# Trimming horns



## eugene (Nov 17, 2008)

Would love to hear some guidance around trimming some full body horns. My wife struggles to with the clutch. What is the minimum I should preserve?

Thanks, folks!


----------



## mikey7182 (Jan 16, 2008)

I think so long as you don’t impact the shape/flare of the mouth, you’re fine.


----------



## thehatedguy (May 4, 2007)




----------



## eugene (Nov 17, 2008)

Haha thanks! That picture you used looks familiar. Guess I thought I might be able to go even shorter. I forgot that Matt also cut the rear of it as well.

Is there any possibility to cut the bottom further or do top/bottom have to be even?


----------



## Jscoyne2 (Oct 29, 2014)

eugene said:


> Haha thanks! That picture you used looks familiar. Guess I thought I might be able to go even shorter. I forgot that Matt also cut the rear of it as well.
> 
> Is there any possibility to cut the bottom further or do top/bottom have to be even?
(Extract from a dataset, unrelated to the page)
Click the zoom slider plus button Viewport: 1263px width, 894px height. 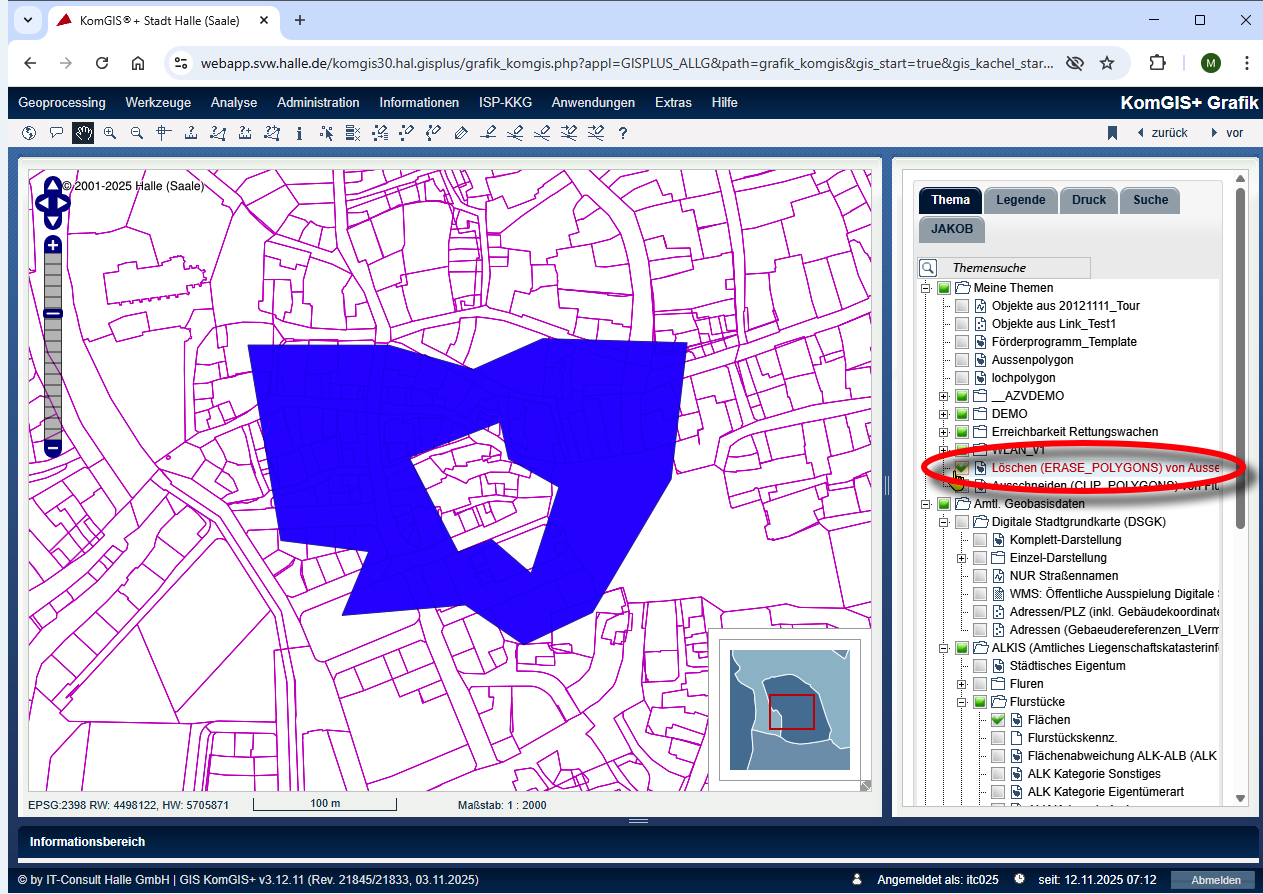[53, 245]
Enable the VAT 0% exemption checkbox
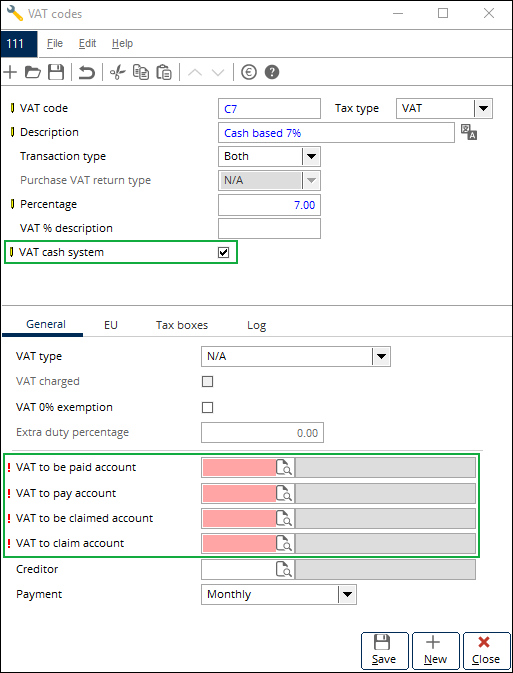This screenshot has width=513, height=673. pos(207,407)
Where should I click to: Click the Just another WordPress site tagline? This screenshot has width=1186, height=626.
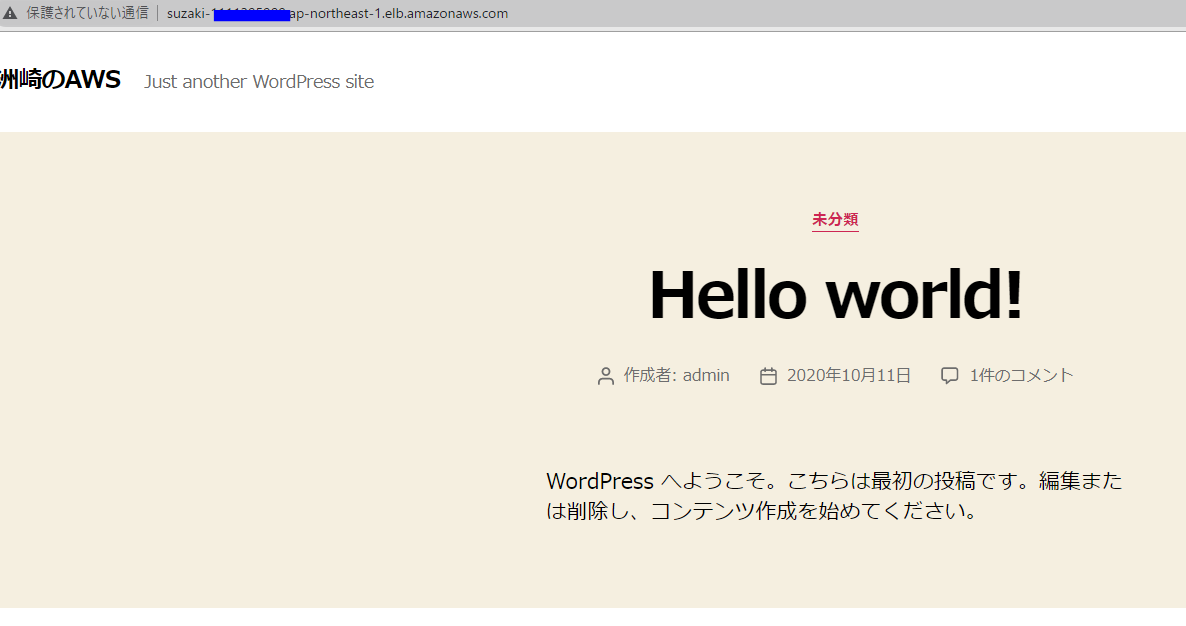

Just remember. It is a waveguide. The more you cut. The less extension the compression drivers will have

Sent from my XT1710-02 using Tapatalk


----------



## thehatedguy (May 4, 2007)

I thought it might be familiar.



eugene said:


> Haha thanks! That picture you used looks familiar. Guess I thought I might be able to go even shorter. I forgot that Matt also cut the rear of it as well.
> 
> Is there any possibility to cut the bottom further or do top/bottom have to be even?


----------